Sports safety change #5: Give pro athletes more rest.
We don’t have studies on injury rates in Thursday night NFL games or back-to-back NBA games, but they can clearly take a toll on players’ bodies over a long season. In a study of professional soccer, athletes who play in more than one game per week face injury rates six times higher than players who only play one game per week. Pro leagues should examine ways to give players more rest – maybe mid-season breaks or spreading the same number of games over larger periods of time.
Sports safety change #4: Tell someone you got hurt.

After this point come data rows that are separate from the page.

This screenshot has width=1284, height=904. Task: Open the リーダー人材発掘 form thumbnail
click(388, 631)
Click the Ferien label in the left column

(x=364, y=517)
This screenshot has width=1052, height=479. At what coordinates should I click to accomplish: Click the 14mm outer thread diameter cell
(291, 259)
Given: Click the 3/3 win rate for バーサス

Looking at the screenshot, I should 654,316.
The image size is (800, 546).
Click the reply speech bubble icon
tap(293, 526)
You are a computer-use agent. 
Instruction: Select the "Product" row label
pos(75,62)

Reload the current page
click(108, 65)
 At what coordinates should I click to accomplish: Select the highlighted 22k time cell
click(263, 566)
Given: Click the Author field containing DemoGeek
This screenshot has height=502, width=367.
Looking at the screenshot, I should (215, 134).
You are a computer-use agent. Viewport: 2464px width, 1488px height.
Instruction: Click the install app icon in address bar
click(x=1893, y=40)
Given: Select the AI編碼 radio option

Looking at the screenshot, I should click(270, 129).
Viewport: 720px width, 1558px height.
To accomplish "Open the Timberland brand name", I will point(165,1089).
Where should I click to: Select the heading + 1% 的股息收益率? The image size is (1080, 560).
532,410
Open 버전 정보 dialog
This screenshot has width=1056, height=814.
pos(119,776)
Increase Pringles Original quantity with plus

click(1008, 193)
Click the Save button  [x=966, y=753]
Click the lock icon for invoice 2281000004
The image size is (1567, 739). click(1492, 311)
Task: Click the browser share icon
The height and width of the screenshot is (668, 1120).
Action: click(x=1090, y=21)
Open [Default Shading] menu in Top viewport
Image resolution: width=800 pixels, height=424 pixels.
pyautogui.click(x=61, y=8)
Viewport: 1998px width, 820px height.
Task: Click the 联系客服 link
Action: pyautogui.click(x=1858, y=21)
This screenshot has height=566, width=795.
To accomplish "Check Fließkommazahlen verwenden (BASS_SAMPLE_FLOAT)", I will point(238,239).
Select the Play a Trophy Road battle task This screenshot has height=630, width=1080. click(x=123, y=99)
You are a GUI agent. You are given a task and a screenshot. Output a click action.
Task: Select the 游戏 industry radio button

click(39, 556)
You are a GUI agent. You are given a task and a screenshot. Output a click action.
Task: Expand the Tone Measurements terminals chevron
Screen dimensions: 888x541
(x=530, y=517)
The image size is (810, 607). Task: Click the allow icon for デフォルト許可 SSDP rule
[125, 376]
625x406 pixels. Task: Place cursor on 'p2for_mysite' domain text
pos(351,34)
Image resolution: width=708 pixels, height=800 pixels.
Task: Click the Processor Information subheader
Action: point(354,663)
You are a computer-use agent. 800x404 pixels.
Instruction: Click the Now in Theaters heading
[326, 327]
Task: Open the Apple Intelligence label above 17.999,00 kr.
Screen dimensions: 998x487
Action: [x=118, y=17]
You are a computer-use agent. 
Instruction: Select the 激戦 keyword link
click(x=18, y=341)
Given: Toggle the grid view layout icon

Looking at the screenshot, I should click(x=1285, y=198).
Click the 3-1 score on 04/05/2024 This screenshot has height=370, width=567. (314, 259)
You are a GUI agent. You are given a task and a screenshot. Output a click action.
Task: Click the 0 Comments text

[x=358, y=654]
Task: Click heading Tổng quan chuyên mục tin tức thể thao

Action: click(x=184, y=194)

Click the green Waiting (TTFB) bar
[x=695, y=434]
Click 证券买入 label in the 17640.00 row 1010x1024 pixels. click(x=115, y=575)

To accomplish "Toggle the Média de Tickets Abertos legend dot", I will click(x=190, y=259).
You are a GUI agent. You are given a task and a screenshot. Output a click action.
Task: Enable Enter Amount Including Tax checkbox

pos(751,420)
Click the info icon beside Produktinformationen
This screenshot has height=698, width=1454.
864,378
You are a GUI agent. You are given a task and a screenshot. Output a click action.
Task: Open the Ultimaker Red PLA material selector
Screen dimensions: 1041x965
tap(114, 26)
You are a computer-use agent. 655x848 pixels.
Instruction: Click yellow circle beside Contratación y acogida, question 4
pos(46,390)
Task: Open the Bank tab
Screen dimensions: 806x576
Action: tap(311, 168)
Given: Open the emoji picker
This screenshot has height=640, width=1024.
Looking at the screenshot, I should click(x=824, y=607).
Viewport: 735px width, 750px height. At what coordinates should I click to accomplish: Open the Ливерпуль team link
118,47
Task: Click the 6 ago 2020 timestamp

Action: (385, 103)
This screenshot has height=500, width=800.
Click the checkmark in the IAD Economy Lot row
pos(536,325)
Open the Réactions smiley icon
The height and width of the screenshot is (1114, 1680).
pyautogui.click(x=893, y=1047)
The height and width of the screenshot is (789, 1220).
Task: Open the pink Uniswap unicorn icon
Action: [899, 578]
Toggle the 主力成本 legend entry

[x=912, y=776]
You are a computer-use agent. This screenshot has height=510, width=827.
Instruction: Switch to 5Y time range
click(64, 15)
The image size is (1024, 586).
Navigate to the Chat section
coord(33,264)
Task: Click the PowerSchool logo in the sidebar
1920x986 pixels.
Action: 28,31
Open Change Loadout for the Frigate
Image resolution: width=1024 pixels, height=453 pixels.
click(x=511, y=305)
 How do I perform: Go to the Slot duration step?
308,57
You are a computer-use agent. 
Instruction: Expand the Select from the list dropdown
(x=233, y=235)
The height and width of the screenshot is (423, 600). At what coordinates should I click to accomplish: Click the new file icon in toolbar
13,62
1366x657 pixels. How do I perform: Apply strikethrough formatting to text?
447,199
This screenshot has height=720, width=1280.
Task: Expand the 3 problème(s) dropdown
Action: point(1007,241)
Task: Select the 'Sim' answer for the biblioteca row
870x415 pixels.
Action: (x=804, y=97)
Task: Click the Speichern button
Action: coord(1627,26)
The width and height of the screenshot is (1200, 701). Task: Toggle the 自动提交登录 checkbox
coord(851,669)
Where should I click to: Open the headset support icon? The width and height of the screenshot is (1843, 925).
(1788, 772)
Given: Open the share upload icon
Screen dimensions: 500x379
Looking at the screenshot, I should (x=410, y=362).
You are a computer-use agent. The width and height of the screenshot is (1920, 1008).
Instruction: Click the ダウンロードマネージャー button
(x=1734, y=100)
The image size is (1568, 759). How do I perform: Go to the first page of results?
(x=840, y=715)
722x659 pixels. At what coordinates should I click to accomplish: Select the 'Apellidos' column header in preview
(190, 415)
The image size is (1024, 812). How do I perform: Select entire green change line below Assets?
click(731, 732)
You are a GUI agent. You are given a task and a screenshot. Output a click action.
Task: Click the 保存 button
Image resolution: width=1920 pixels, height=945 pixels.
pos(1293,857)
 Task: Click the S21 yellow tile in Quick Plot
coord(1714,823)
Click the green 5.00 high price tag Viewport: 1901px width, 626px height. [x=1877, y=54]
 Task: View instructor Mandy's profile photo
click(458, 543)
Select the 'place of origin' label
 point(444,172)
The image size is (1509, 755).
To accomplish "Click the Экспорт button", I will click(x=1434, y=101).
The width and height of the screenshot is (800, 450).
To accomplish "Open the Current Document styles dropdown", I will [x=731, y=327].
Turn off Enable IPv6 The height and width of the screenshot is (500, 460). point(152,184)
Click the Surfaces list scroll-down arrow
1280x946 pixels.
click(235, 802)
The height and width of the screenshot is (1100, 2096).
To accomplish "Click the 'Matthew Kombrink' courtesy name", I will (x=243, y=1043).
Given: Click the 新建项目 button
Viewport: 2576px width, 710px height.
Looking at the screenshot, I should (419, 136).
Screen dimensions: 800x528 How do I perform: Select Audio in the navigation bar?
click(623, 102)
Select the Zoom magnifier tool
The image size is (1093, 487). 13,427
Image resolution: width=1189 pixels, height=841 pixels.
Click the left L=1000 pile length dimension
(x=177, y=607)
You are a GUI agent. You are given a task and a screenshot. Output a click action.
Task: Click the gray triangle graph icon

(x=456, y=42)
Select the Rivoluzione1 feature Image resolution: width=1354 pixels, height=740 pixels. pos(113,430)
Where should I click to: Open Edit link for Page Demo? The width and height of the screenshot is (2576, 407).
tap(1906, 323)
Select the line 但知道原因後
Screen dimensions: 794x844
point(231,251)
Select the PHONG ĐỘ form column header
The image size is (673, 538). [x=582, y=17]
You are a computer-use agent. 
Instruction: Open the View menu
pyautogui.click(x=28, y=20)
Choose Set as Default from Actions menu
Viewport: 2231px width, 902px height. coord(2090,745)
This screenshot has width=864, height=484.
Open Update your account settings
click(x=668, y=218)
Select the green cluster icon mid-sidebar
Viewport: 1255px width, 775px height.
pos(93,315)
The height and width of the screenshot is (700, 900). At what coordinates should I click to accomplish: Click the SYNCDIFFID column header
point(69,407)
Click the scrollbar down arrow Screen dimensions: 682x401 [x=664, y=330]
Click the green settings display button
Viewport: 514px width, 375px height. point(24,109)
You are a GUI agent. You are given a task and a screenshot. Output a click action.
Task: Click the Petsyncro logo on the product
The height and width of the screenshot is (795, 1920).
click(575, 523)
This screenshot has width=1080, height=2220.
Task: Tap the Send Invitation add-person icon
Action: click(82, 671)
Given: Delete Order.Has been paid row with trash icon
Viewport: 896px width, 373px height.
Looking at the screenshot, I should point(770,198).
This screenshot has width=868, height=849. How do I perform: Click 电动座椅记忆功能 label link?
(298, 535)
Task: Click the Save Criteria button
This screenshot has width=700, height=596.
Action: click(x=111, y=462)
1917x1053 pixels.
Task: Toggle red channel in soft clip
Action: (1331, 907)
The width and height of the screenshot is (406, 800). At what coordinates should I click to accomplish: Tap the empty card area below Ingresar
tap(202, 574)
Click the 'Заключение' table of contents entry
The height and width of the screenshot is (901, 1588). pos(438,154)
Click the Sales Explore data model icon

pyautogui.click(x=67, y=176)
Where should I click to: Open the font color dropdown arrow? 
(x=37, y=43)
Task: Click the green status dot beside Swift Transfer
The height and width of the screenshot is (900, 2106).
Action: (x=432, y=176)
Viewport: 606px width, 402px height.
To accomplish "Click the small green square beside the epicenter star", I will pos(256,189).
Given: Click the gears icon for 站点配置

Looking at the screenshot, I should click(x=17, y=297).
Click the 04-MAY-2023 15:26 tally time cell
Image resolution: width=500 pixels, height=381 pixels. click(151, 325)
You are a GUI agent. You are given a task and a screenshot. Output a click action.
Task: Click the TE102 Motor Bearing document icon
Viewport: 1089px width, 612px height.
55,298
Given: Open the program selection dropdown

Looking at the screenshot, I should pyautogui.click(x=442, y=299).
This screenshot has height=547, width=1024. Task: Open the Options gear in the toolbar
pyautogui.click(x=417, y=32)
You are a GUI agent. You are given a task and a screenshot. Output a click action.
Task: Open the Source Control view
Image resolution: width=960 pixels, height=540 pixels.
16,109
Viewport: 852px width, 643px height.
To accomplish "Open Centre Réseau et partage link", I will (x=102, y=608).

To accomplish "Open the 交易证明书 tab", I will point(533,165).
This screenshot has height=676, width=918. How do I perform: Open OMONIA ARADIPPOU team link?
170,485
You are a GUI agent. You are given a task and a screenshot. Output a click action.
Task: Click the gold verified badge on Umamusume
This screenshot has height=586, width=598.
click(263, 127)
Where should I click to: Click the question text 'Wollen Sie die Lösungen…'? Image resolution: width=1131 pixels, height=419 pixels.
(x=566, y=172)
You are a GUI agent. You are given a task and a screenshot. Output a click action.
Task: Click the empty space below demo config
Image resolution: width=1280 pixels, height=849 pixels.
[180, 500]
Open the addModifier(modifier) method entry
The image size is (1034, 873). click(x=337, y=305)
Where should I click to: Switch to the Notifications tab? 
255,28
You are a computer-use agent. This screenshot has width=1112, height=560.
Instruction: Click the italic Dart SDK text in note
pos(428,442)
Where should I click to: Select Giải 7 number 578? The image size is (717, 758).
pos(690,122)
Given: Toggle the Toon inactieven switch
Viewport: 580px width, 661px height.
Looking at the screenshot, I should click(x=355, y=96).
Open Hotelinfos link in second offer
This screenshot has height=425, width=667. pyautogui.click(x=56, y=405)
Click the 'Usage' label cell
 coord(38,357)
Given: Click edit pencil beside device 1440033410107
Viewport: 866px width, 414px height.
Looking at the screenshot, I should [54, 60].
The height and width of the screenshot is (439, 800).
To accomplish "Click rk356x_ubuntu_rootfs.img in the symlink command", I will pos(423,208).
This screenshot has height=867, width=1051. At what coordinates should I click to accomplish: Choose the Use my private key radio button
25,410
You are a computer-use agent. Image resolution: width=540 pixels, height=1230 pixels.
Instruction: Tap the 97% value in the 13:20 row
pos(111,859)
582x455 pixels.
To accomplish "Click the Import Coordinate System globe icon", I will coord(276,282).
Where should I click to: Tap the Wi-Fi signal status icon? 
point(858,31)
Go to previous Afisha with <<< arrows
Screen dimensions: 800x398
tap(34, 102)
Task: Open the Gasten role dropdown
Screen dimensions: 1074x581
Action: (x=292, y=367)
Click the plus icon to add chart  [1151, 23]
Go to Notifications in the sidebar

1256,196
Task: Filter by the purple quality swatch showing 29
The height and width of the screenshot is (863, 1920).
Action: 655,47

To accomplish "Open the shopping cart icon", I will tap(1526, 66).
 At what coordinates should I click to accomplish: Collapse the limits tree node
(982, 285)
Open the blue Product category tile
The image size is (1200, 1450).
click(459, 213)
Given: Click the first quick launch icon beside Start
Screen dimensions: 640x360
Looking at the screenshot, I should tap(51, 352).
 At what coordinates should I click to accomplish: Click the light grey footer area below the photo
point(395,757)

Whether you’re a football or soccer player who gets hit in the head, a baseball player with a sore shoulder, or a gymnast with wrist pain, tell someone about your pain. Don’t hide it and try to play through it out of fear of losing your spot on the team or starting position. Talk to your parents, coach, or athletic trainer, and go see a doctor. Get your injury checked out before it becomes a serious injury that knocks you out of sports for months or needs surgery.
Sports safety change #3: Eliminate “ding” and other nonsense words.
Words like “bell rung,” “ding,” and “concussion-like symptoms” imply that these injuries are minor, but all brain injuries are potentially serious. It’s time that we stop acting like a concussion isn’t a big deal, so let’s stop using these terms.
Sports safety change #2: Stop rushing players back from injury.
Teams at every level want to win, and athletes want to play. The players want to get back on the field or court as quickly as possible (and their teams want them to play). Some injuries can actually get worse or become more likely to recur if players return to play before they are healed. Do everything possible to recover quickly, but do it in a way that protects your long-term health.
Sports safety change #1: Hire athletic trainers.
In 2009, only 42% of US high schools had access athletic trainers. Since athletic trainers are so crucial to evaluating, treating, rehabbing and preventing injuries, all high schools should work to find an athletic trainer that can be present at practices and games. Hire an athletic trainer, or work with a local sports medicine program to obtain access. Ideally, youth and recreational teams should try to work with athletic trainers too.
Note: A modified version of this post appears as my sports medicine column in the December 31, 2014 issue of The Post and Courier.